10 Mayıs 2006

Düşünce Suçlusu Olabilmek...

Haberin arşivden çıkarılıp yayınlandığını düşündüm biran, gazetenin sayfasına da baktım; sıcak haber :-/

***

Mehmed Şevket Eygi'yi tanıyan bilen birisi değilim ben; lakin şu yüzyılda topluma ışık tutan alimlerin bu şekilde itibar görmesi üzülmekten ziyade bir çöküntüye vesiledir.

Üzülmek bir müddet sürer, peki ya sonrası; unutuş!

İşte bu sürecin yaşanmaması için bayrağı birilerinin teslim alması gerekmektedir.

***

Hakim beyi satılık olmakla suçlamak niyetinde değilim; lakin bir şikayet varsa, kanunlar karşısında onun da eli kolu bağlıdır.

Bu durumda bizim üzerinde duracağımız esas mevzu, düşünen insanları mahkemelere şikayet edenlerin kimler olduğudur?!

Bu toplumun kültürünü muhafaza etmek için mücadele verenleri susturmaya yeltenenler kimler acaba?!

O insanlar, akıl ve düşünce metotlarını kullanarak mücadele etmek yerine, böyle zorbalıklara başvurmayı bir çözüm olarak mı görmektelerdir!?

***

Hiç bir magazin habercisinin, gençlere ve çocuklara kötü örnek oluyor diye yargılanıp hapise atıldığını duymadım da görmedim de!? Peki toplumun ahlak yapısını dinamitleyen bu gerzekler pek mi masumdurlar?!

Tabi, televizyon ve gazetelerin para kazanmaları için; toplumun töre ve kültürünün dejenerasyonu için özgür basın!
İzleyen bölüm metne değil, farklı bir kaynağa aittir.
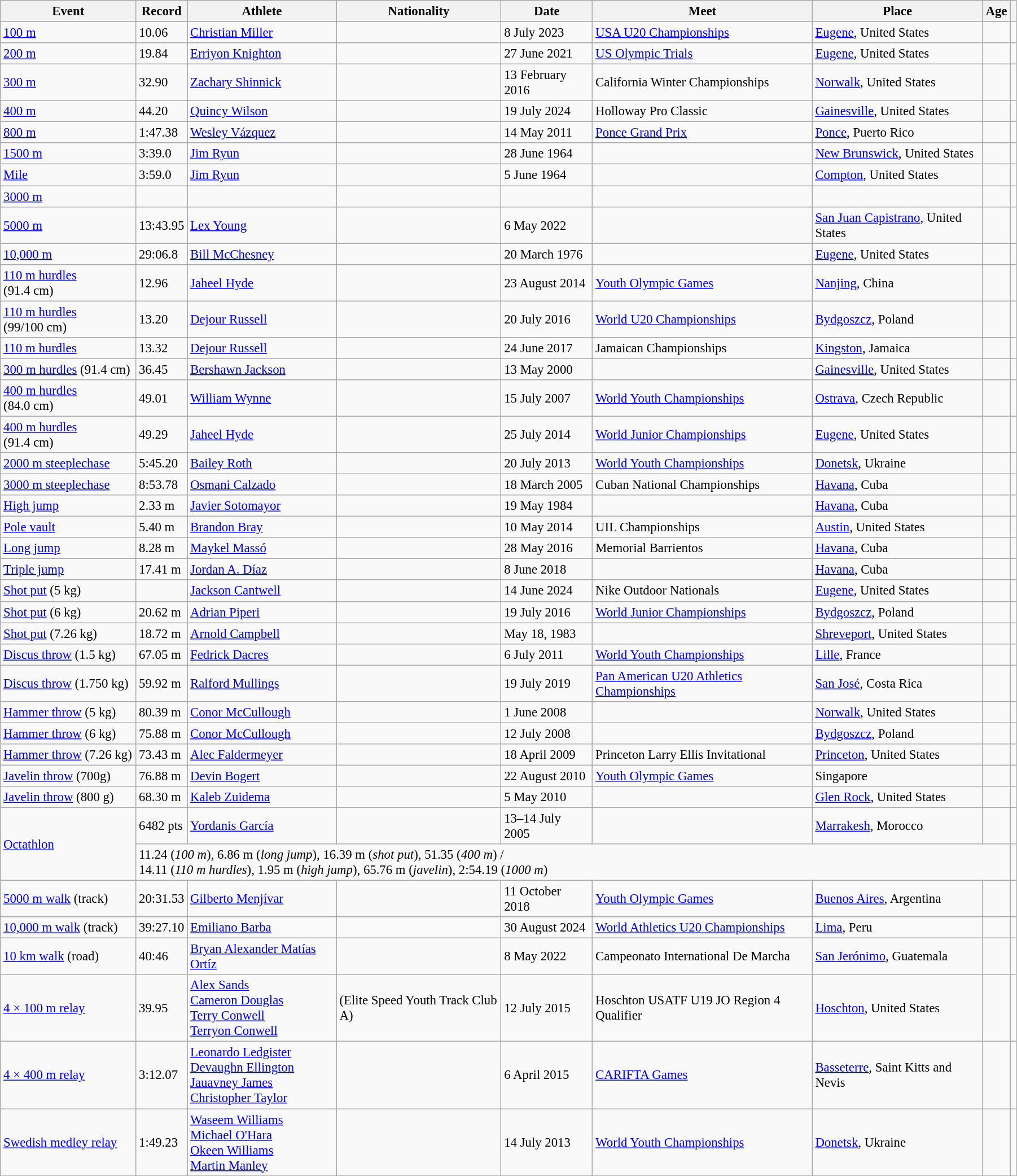
11.24 (100 m), 6.86 m (long jump), 16.39 m (shot put), 51.35 (400 m) /14.11 (110 m hurdles), 1.95 m (high jump), 65.76 m (javelin), 2:54.19 (1000 m) [573, 862]
11 October 2018 [547, 898]
13–14 July 2005 [547, 826]
39:27.10 [161, 927]
Yordanis García [262, 826]
Lex Young [262, 225]
Shot put (6 kg) [68, 612]
Shot put (7.26 kg) [68, 633]
12.96 [161, 282]
6 July 2011 [547, 654]
32.90 [161, 82]
Jamaican Championships [702, 348]
20.62 m [161, 612]
Bershawn Jackson [262, 369]
Lima, Peru [897, 927]
10,000 m walk (track) [68, 927]
44.20 [161, 111]
Nationality [419, 11]
Javelin throw (800 g) [68, 797]
Age [997, 11]
4 × 400 m relay [68, 1075]
18.72 m [161, 633]
13 February 2016 [547, 82]
5.40 m [161, 527]
Glen Rock, United States [897, 797]
Hoschton USATF U19 JO Region 4 Qualifier [702, 1008]
Pole vault [68, 527]
CARIFTA Games [702, 1075]
Singapore [897, 775]
Record [161, 11]
36.45 [161, 369]
6482 pts [161, 826]
3:59.0 [161, 175]
Princeton, United States [897, 755]
3000 m steeplechase [68, 485]
15 July 2007 [547, 398]
USA U20 Championships [702, 33]
8.28 m [161, 548]
6 May 2022 [547, 225]
Jackson Cantwell [262, 591]
Shreveport, United States [897, 633]
40:46 [161, 956]
8 July 2023 [547, 33]
Christian Miller [262, 33]
12 July 2015 [547, 1008]
Discus throw (1.750 kg) [68, 683]
Long jump [68, 548]
Emiliano Barba [262, 927]
Campeonato International De Marcha [702, 956]
1500 m [68, 154]
5 May 2010 [547, 797]
13 May 2000 [547, 369]
5:45.20 [161, 463]
28 June 1964 [547, 154]
Athlete [262, 11]
Bill McChesney [262, 254]
80.39 m [161, 712]
6 April 2015 [547, 1075]
Waseem WilliamsMichael O'HaraOkeen WilliamsMartin Manley [262, 1142]
Marrakesh, Morocco [897, 826]
Arnold Campbell [262, 633]
Date [547, 11]
12 July 2008 [547, 733]
39.95 [161, 1008]
World Athletics U20 Championships [702, 927]
100 m [68, 33]
29:06.8 [161, 254]
19 May 1984 [547, 506]
1:49.23 [161, 1142]
Quincy Wilson [262, 111]
20:31.53 [161, 898]
14 May 2011 [547, 133]
Bryan Alexander Matías Ortíz [262, 956]
200 m [68, 54]
Javier Sotomayor [262, 506]
20 July 2013 [547, 463]
Mile [68, 175]
San José, Costa Rica [897, 683]
Meet [702, 11]
300 m hurdles (91.4 cm) [68, 369]
Alec Faldermeyer [262, 755]
5 June 1964 [547, 175]
10 km walk (road) [68, 956]
3:39.0 [161, 154]
Holloway Pro Classic [702, 111]
Jordan A. Díaz [262, 569]
8 June 2018 [547, 569]
Gilberto Menjívar [262, 898]
27 June 2021 [547, 54]
Hammer throw (6 kg) [68, 733]
Austin, United States [897, 527]
Kaleb Zuidema [262, 797]
Event [68, 11]
California Winter Championships [702, 82]
Nike Outdoor Nationals [702, 591]
1 June 2008 [547, 712]
Zachary Shinnick [262, 82]
Hammer throw (7.26 kg) [68, 755]
13.20 [161, 319]
8:53.78 [161, 485]
Ponce Grand Prix [702, 133]
14 June 2024 [547, 591]
300 m [68, 82]
19 July 2024 [547, 111]
20 July 2016 [547, 319]
Fedrick Dacres [262, 654]
Pan American U20 Athletics Championships [702, 683]
Wesley Vázquez [262, 133]
23 August 2014 [547, 282]
28 May 2016 [547, 548]
Kingston, Jamaica [897, 348]
22 August 2010 [547, 775]
William Wynne [262, 398]
1:47.38 [161, 133]
Discus throw (1.5 kg) [68, 654]
Basseterre, Saint Kitts and Nevis [897, 1075]
Ostrava, Czech Republic [897, 398]
World U20 Championships [702, 319]
13.32 [161, 348]
49.29 [161, 435]
75.88 m [161, 733]
30 August 2024 [547, 927]
UIL Championships [702, 527]
US Olympic Trials [702, 54]
Devin Bogert [262, 775]
Nanjing, China [897, 282]
Lille, France [897, 654]
Ralford Mullings [262, 683]
Compton, United States [897, 175]
20 March 1976 [547, 254]
May 18, 1983 [547, 633]
Osmani Calzado [262, 485]
New Brunswick, United States [897, 154]
3:12.07 [161, 1075]
10,000 m [68, 254]
110 m hurdles [68, 348]
400 m hurdles(91.4 cm) [68, 435]
Place [897, 11]
19.84 [161, 54]
Maykel Massó [262, 548]
3000 m [68, 196]
59.92 m [161, 683]
67.05 m [161, 654]
76.88 m [161, 775]
Cuban National Championships [702, 485]
400 m hurdles(84.0 cm) [68, 398]
14 July 2013 [547, 1142]
Princeton Larry Ellis Invitational [702, 755]
Brandon Bray [262, 527]
Buenos Aires, Argentina [897, 898]
Octathlon [68, 844]
Erriyon Knighton [262, 54]
(Elite Speed Youth Track Club A) [419, 1008]
Javelin throw (700g) [68, 775]
Ponce, Puerto Rico [897, 133]
110 m hurdles(91.4 cm) [68, 282]
Hammer throw (5 kg) [68, 712]
19 July 2016 [547, 612]
19 July 2019 [547, 683]
8 May 2022 [547, 956]
13:43.95 [161, 225]
Adrian Piperi [262, 612]
Alex SandsCameron DouglasTerry ConwellTerryon Conwell [262, 1008]
18 March 2005 [547, 485]
San Jerónimo, Guatemala [897, 956]
110 m hurdles (99/100 cm) [68, 319]
49.01 [161, 398]
800 m [68, 133]
24 June 2017 [547, 348]
73.43 m [161, 755]
Shot put (5 kg) [68, 591]
Memorial Barrientos [702, 548]
High jump [68, 506]
17.41 m [161, 569]
Hoschton, United States [897, 1008]
25 July 2014 [547, 435]
2000 m steeplechase [68, 463]
Bailey Roth [262, 463]
Leonardo LedgisterDevaughn EllingtonJauavney JamesChristopher Taylor [262, 1075]
2.33 m [161, 506]
10.06 [161, 33]
10 May 2014 [547, 527]
68.30 m [161, 797]
5000 m [68, 225]
4 × 100 m relay [68, 1008]
San Juan Capistrano, United States [897, 225]
Swedish medley relay [68, 1142]
Triple jump [68, 569]
400 m [68, 111]
5000 m walk (track) [68, 898]
18 April 2009 [547, 755]
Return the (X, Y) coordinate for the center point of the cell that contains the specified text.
Avrupaileşmek için özgür basın! Başörtüsüne saldırmak için özgür basın! Osmanlıyı lekelemek ve ecdada küfretmek için özgür basın!

Ama iş muhafazar basına gelince, doğru yargıya?! Bu insanlar hangi masuma bir söz söylemişlerdir; hangi edebinde olanı yoldan çıkarmaya yeltenmişleridr?!...

***

Bu tarz düşünceye saygısızlık ifade eden mahkeme kararlarını kınıyorum.

Eğer bu yapılan doğruysa; Gazi Mustafa Kemal'in düşünce suçunu hangi mahkeme verecek peki; o insan da bir düşünce suçlusudur; halkı İmparatorluğa karşı kışkırtmıştır; ne pahasına peki?!

Efendiler, insanlar ne pahasına yaşıyorlar ve ne uğrunda yazıyorlar iyi tahlil edin.

Mustafa Kemal gibileri bu vatana sahip çıkmak için düşünce suçlusu oldular, şimdi sizler böylelerini mapuslardan çıkarmak yerine onları karanlıklara kapatıyorsunuz!?

Her ne şekilde olursa olsun, öyle veya böyle düşündüğü için insanları zincirlere vuramazsınız; aksi halde Ortaçağ karanlık Avrupası gibi gerçeklerin anlaşılmasına mani olursunuz!

Ben de Türkiye'de 21. yüzyılı yaşıyor olduğumuzu sanıyordum...

Gerçeğin Peşinden,
Kâzım Mızrak

(Bu yazı, http://balbocegi.blogspot.com/2006/05/dusunceye-hapis.html adresine bırakılmış bir yorumdur.)

2 Yorum:

Blogger Bâd-ı Sabâ dedi ki...

Lütfen Bilginize.

"Düşünceyi Suçlayanlar, Ancak Korkak Olanlardır!" şeklindeki posta başlığı, "Düşünce Suçlusu Olabilmek..." olarak değiştirilmiştir!

10 Mayıs 2006 21:08  
Blogger Bâd-ı Sabâ dedi ki...

Bir önceki başlığa göre, korkak olmayan kim var ki diye bir soru gelmişti aklıma :)

***

Bir önceki başlık:

"Düşünceyi Suçlayanlar,
Ancak Korkak Olanlardır!"


Müsadenizle, ben bir korkağım!

Ve mademki öyleyim, öyleyse tadını çıkara çıkara korkaklığımı yaşamalıyım.

***

Yeni posta başlığı:

"Düşünce Suçlusu Olabilmek..."

Ben de bir düşünce suçlusu olmak istiyorum, özenti diyelim; hayatımda her istediğim oldu ama şöyle ağız tadıyla bi düşünce suçlusu olamadım işte, yanarım da ona yanarım.

Devlet eliyle onanmalı suçum; mahkeme tescilli olmalı illaki!